* _WRITTEN TASK_
Pick out each line in the material below that contains the string "width", and copy those lines.

───── RECORDS SHOWN ─────

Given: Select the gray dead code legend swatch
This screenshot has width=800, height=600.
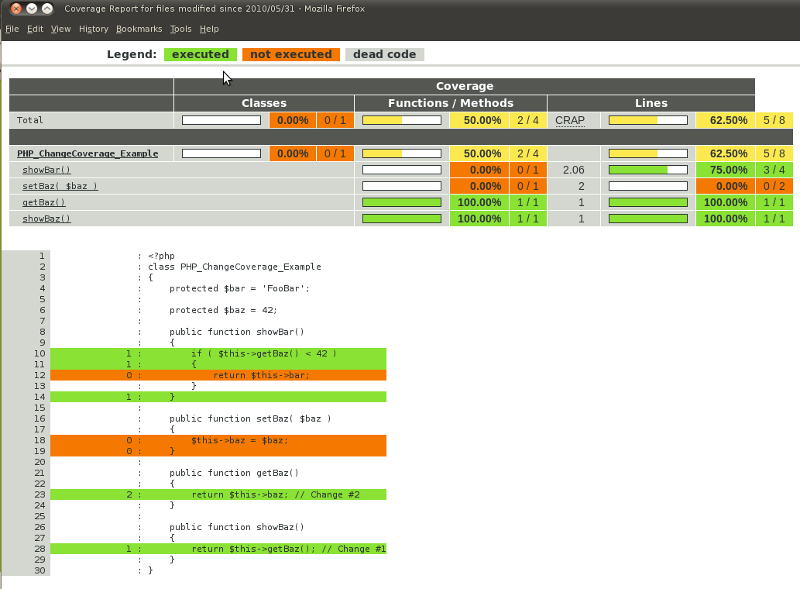Looking at the screenshot, I should (x=384, y=54).
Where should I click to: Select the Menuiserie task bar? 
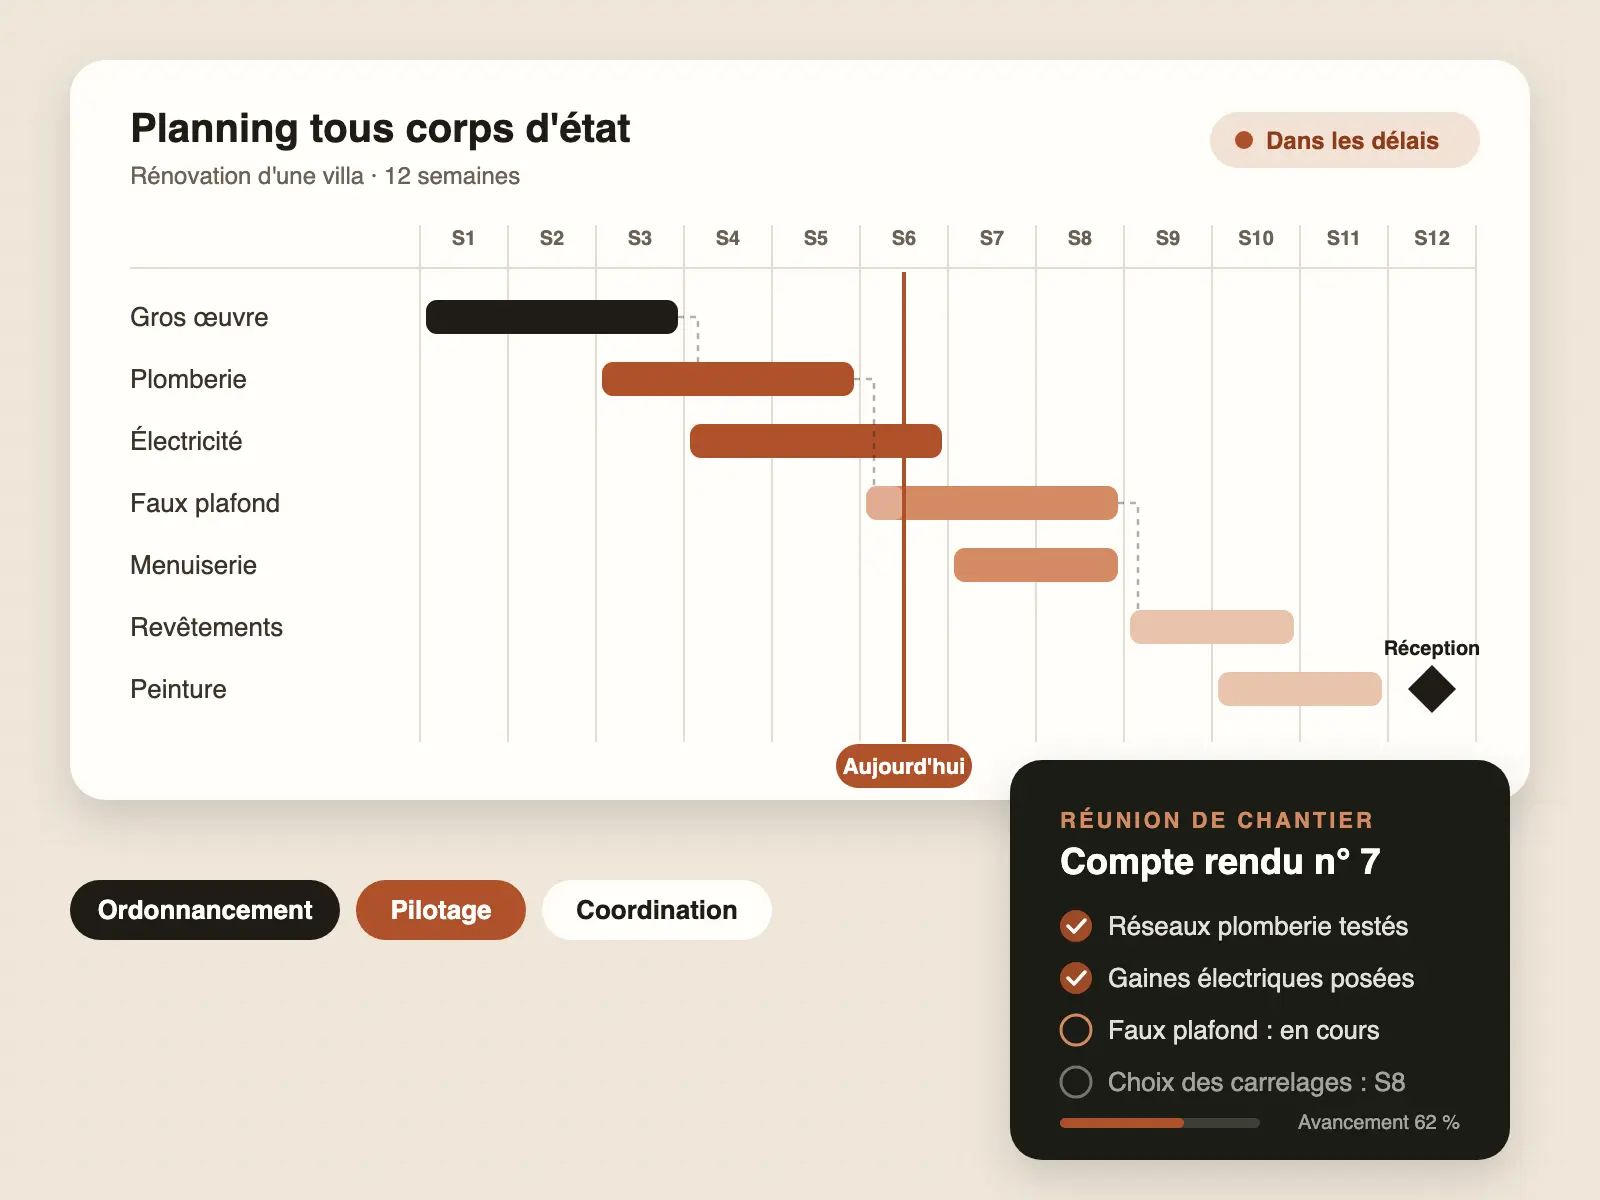pyautogui.click(x=1036, y=565)
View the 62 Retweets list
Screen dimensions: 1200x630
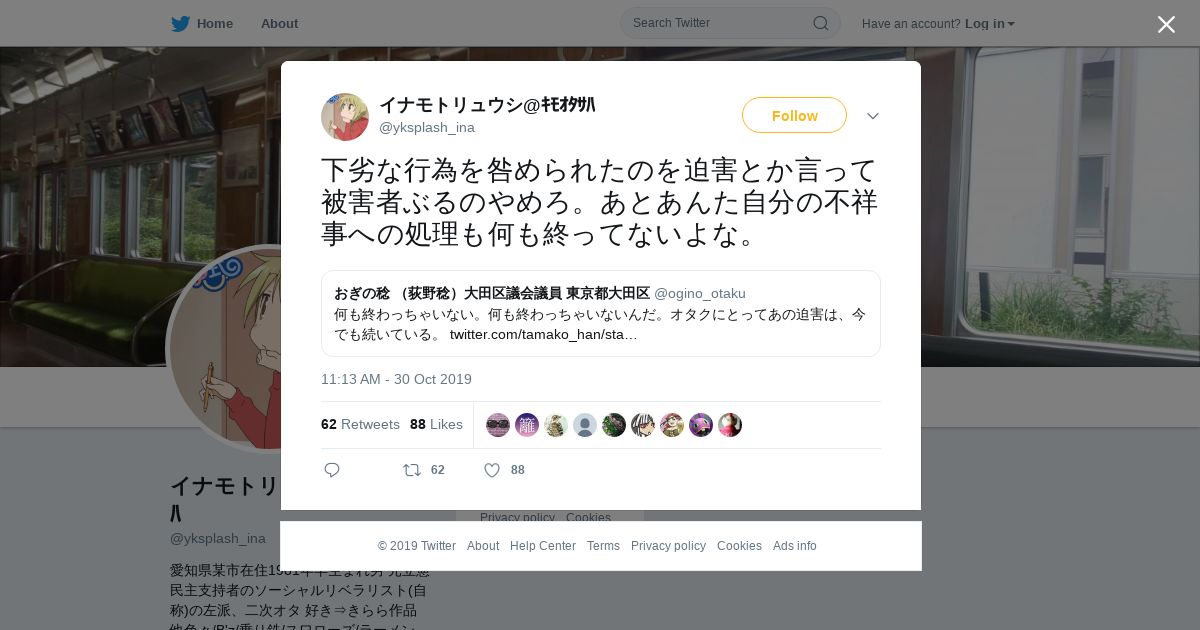(x=360, y=424)
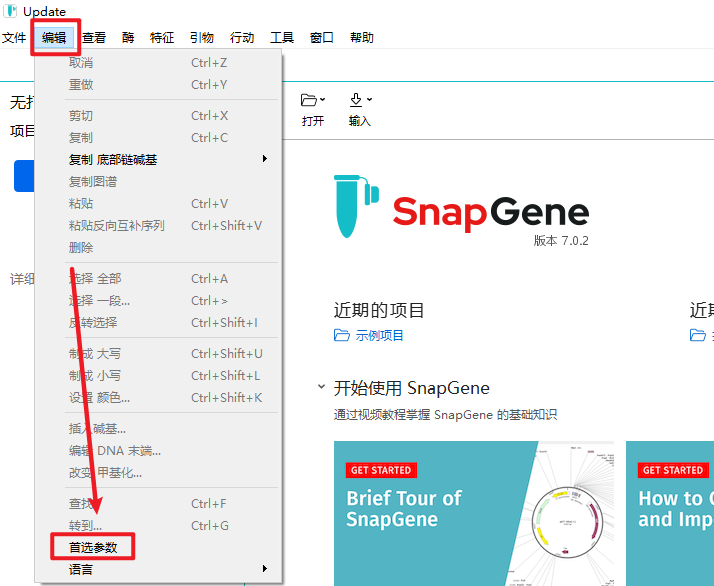Select 首选参数 from the Edit menu

click(93, 547)
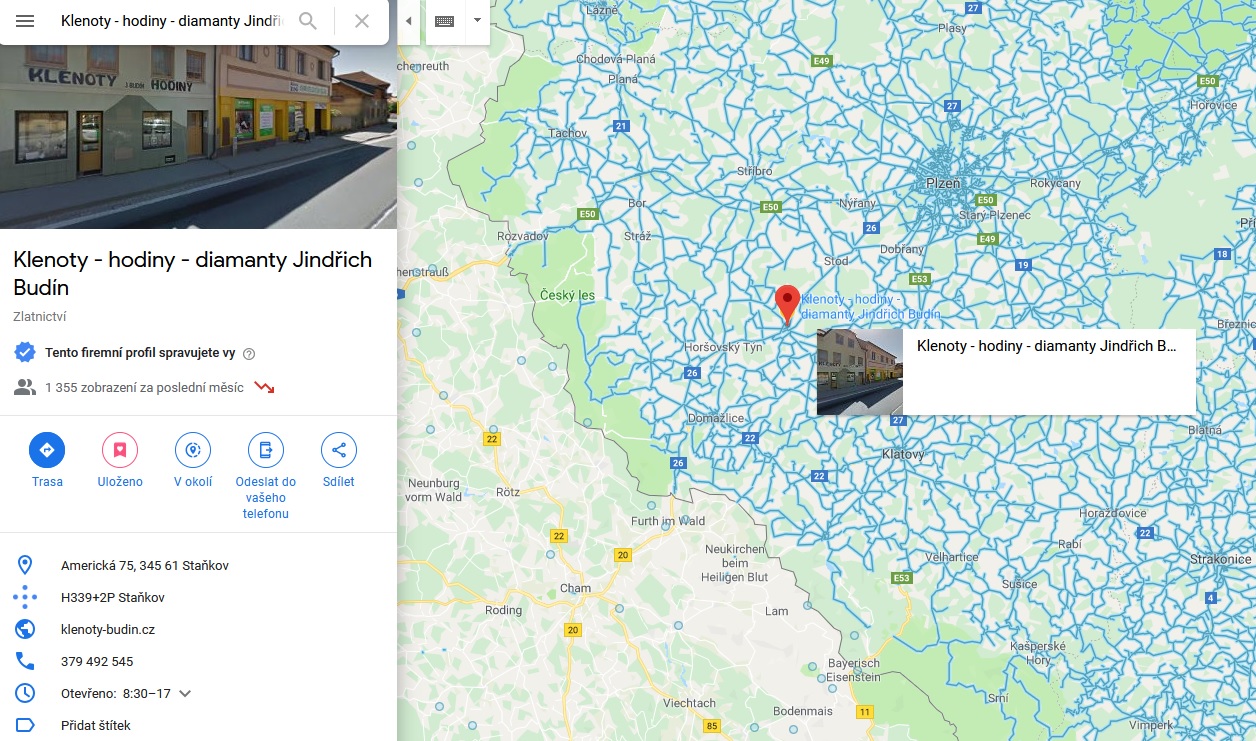Click Přidat štítek to add label
Image resolution: width=1256 pixels, height=741 pixels.
(x=96, y=725)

─────

* _EXERCISE ANSWER_
This screenshot has width=800, height=600.
Image resolution: width=1256 pixels, height=741 pixels.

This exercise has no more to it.